A pesar de ser larga, densa y dura, Incendios está siendo el éxito de la temporada ¿Cuál puede ser la clave?
No es fácil decirlo. Desde luego que ha dado en la tecla. Yo nunca había estado en un montaje donde cada función toda la platea se levantara y aplaudiera a rabiar. Y tienes razón en que no es una obra fácil y popular, pero engancha. Tiene magia. Supongo que la gente necesita que le digan cosas, y esta obra tiene algo de cuento árabe, de ancestral, que conecta. Además es un texto que aunque habla de cosas concretas es muy adaptable para diferentes públicos. Ya estamos de gira, y estoy seguro que en Euskadi va a tener una resonancia especial. Nos va a recordar ciertas cosas que hemos vivido. Eso es una virtud del texto.

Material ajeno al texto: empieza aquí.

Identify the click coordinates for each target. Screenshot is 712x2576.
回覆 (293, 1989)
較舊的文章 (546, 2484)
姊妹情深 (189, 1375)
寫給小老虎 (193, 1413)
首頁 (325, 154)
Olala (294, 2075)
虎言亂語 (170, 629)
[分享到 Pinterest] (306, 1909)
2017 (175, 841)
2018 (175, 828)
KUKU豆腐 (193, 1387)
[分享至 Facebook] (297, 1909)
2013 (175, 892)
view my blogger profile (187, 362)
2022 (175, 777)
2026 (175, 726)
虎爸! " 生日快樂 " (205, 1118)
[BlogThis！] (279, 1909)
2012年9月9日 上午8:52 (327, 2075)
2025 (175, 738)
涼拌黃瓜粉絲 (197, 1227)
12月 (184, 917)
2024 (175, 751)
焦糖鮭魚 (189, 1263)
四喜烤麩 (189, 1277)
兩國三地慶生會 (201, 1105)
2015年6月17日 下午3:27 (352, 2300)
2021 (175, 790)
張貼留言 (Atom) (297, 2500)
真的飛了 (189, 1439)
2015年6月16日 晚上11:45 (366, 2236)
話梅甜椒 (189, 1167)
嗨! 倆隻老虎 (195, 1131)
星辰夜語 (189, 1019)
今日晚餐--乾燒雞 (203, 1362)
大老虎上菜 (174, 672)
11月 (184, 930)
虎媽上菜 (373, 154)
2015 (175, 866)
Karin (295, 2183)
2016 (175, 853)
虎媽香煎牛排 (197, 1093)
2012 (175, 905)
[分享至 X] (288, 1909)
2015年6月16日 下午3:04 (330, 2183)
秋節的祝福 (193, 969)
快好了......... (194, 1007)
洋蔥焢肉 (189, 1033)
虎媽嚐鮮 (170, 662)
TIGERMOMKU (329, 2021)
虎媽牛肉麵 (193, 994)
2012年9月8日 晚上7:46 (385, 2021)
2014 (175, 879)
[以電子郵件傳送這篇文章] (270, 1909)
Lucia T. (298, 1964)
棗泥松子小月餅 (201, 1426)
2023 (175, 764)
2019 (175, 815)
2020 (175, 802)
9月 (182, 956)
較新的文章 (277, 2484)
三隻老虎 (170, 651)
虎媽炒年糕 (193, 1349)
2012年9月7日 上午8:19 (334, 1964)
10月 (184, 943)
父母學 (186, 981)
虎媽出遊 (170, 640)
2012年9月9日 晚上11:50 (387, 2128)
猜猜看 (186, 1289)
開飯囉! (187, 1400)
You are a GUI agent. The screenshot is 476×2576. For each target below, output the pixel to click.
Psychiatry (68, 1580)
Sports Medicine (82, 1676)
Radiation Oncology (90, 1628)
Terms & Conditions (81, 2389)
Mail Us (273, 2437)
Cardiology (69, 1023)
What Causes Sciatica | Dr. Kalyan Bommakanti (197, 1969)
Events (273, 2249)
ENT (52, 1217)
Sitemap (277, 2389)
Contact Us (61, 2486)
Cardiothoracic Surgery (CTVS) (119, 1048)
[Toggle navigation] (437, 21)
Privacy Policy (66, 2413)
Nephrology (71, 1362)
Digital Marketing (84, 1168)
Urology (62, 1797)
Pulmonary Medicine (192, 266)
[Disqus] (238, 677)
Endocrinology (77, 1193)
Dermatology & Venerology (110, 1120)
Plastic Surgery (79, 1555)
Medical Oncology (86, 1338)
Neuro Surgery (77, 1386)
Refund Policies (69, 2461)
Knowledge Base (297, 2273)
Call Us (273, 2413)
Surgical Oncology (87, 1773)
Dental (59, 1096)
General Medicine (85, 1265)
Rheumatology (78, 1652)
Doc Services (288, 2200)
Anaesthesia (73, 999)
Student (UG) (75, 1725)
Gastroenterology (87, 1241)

¿Cómo puede, como actor, salir con facilidad de textos tan duros?
Al fin y al cabo tenemos una técnica. Durante los ensayos vas trabajando con tus compañeros, con el director, buscando la voz, el alma del personaje y durante un tiempo tienes un batiburrillo en la cabeza hasta que llega un momento en el que el personaje se comporta solo, como si respirase. Necesita tu impulso pero notas que vuela solo. Y eso es maravilloso. A partir de ahí es más fácil lograr la dinámica que plantea la función.